What to do:
Quote the material word for word, starting with the line that contains "Task: Click info" and running through the end of the material, both ends included. Leave the pictures out of your answer.
-- Start of Provided records --
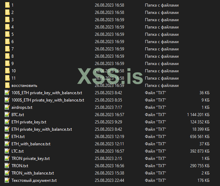Image resolution: width=220 pixels, height=186 pixels.
Task: Select the airdrops.txt file icon
Action: pyautogui.click(x=7, y=107)
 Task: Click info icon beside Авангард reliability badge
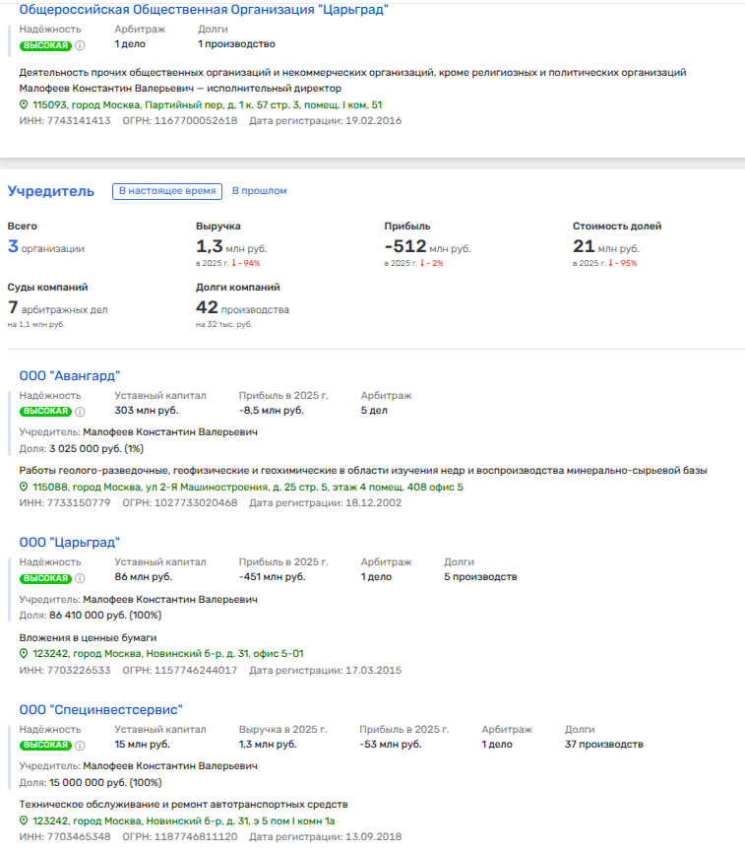point(81,411)
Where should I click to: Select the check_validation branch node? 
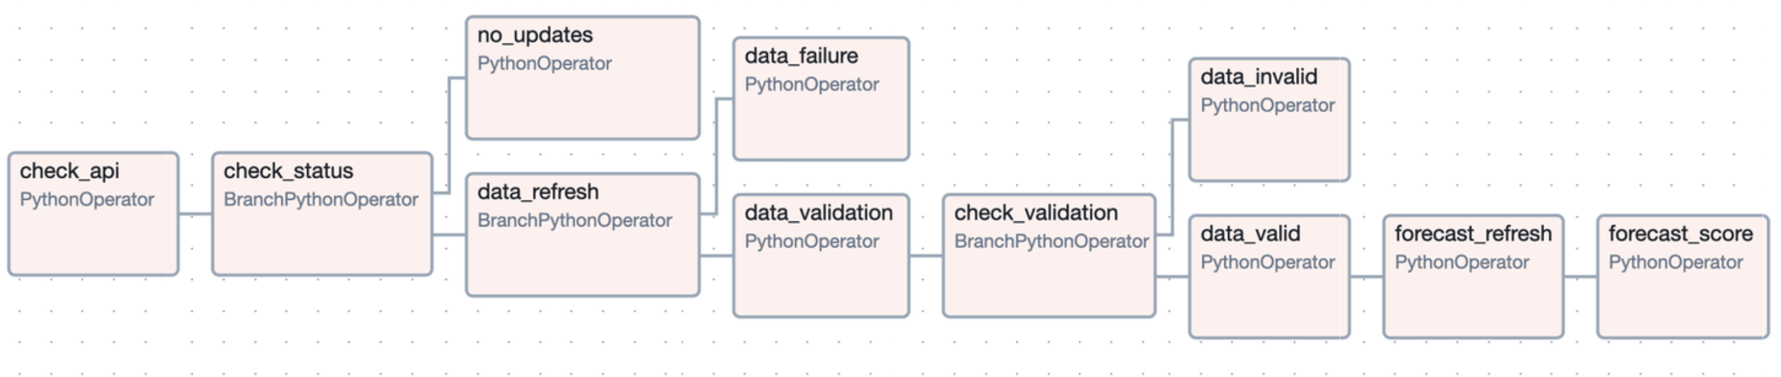(1048, 255)
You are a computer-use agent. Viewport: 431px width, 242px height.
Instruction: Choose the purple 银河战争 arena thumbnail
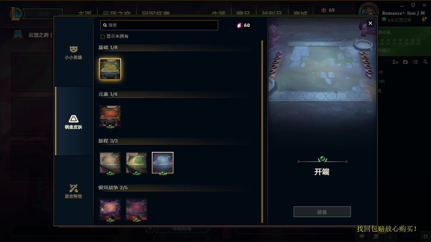tap(110, 210)
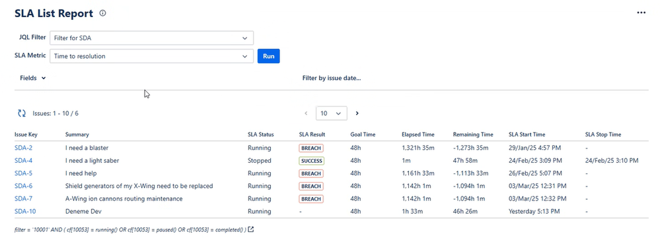Open issue SDA-2

[24, 148]
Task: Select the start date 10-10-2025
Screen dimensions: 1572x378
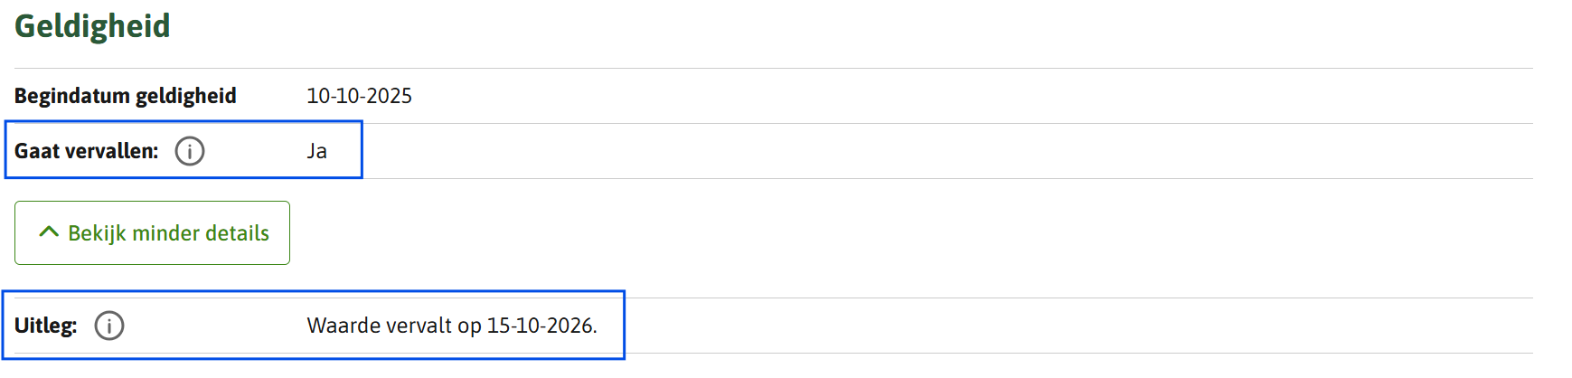Action: click(x=359, y=96)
-- End of Provided records --
Exercise result:
 Task: Click info icon beside Авангард reliability badge
point(81,411)
Where should I click to: Select the check_validation branch node? 
(1048, 255)
You are a computer-use agent. Viewport: 431px width, 242px height.
Instruction: Choose the purple 银河战争 arena thumbnail
tap(110, 210)
Open issue SDA-2

[24, 148]
Task: Select the start date 10-10-2025
Screen dimensions: 1572x378
Action: click(x=359, y=96)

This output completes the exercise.